Le gouvernement souhaite à compter de 2019 étendre la TSCA (Taxe Spéciale sur les Conventions d'Assurance) à l'ensemble des garanties des assurances de prêts.

Les contrats d'assurances de prêt sont actuellement exonérés de celle-ci sur la partie des garanties couvrant le risque décès.

Toutes les autres garanties considérées comme "annexes" à l'assurance décès (invalidité temporaire ou définitive, chômage, ...) sont actuellement soumises à cette taxe. 

Il s'agit pour l'état de compenser le manque à gagner suite au relèvement du seuil d'assujettissement des entreprises à la participation à l’effort de construction (PEEC de 20 à 50 salariés). Ce manque à gagner est évalué à 300 millions d'euros par an.

Bercy estime que la fin de l’exonération des garanties décès des assurances sur la vie permettra une rentrée fiscale de 100 millions d'euros en 2019, et de 500 millions d'euros par an  terme.

Le ministère évalue le surcoût, pour un emprunt de 100 000 euros sur 15 ans, à environ 36€ par an. Nous n'avons pas le détail de ce calcul qui nous semble bien optimiste d'un point de vue emprunteur, qui plus est en situation de risque aggravé !

Il n'en demeure pas moins, que les emprunteurs en situation de risque aggravé se voient infligés un nouveau frein à l'accès au crédit, financier cette fois...
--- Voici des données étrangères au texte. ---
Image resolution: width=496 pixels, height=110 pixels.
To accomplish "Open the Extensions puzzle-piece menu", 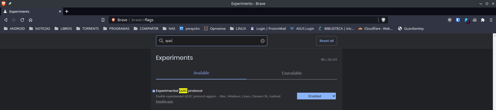I will [x=483, y=20].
Ces derniers ont déjà un accès limités à l'assurance de prêt et ne peuvent parfois obtenir que les garanties décès, avec quasi systématiquement une surprime conséquente (prime d'assurance multipliée par 2 ,3, 4 voire 5 fois). 
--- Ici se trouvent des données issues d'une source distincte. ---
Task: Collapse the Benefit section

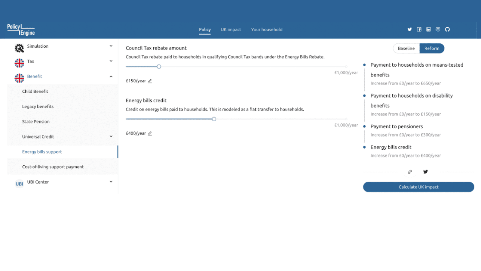Action: (111, 76)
Prenons exemple d'un assuré porteur d'une pathologie (cas réel souscrit en 2018), avec 172000€ empruntés. Nous n'avons pu obtenir que la garantie décès, exigée par la banque, avec une surprime de 250% (soit prime de base multipliée par 3,5). Le coût de l'assurance sur la totalité du prêt est de 38472€, soit une moyenne de 2748€ par an sur 14 ans. Jusqu'alors, cet emprunteur était exonéré de la taxe.

Si cela n'avait pas été le cas, le coût total de son assurance aurait été de 41934€, soit un surcoût de 3462€... (on est loin des 504€ estimés par Bercy !) et il aurait dépassé le taux d'usure (TAEA > 2,21%). Il n'aurait donc pas pu mener à bien son projet.

Il s'agit d'un exemple réel et concret, il est statistiquement certains que beaucoup d'emprunteurs ne pourrons aller au bout de leur projet du fait de cette décision. Beaucoup sont déjà en limite du taux d'usure réglementaire, l'extension de la taxe les fera basculer mécaniquement au-delà du taux d'usure...

Alors, à ce stade nous n'avons pas les détails de cette nouveauté. Peut-être le gouvernement a-t-il déjà pensé à cette problématique?

C'est pourquoi il nous semble important d'alerter sur ce risque.

Nous demandons au gouvernement de prendre les dispositions législatives nécessaires afin d'exclure du champs d'application de cette réforme les emprunteurs en situation de risque aggravé.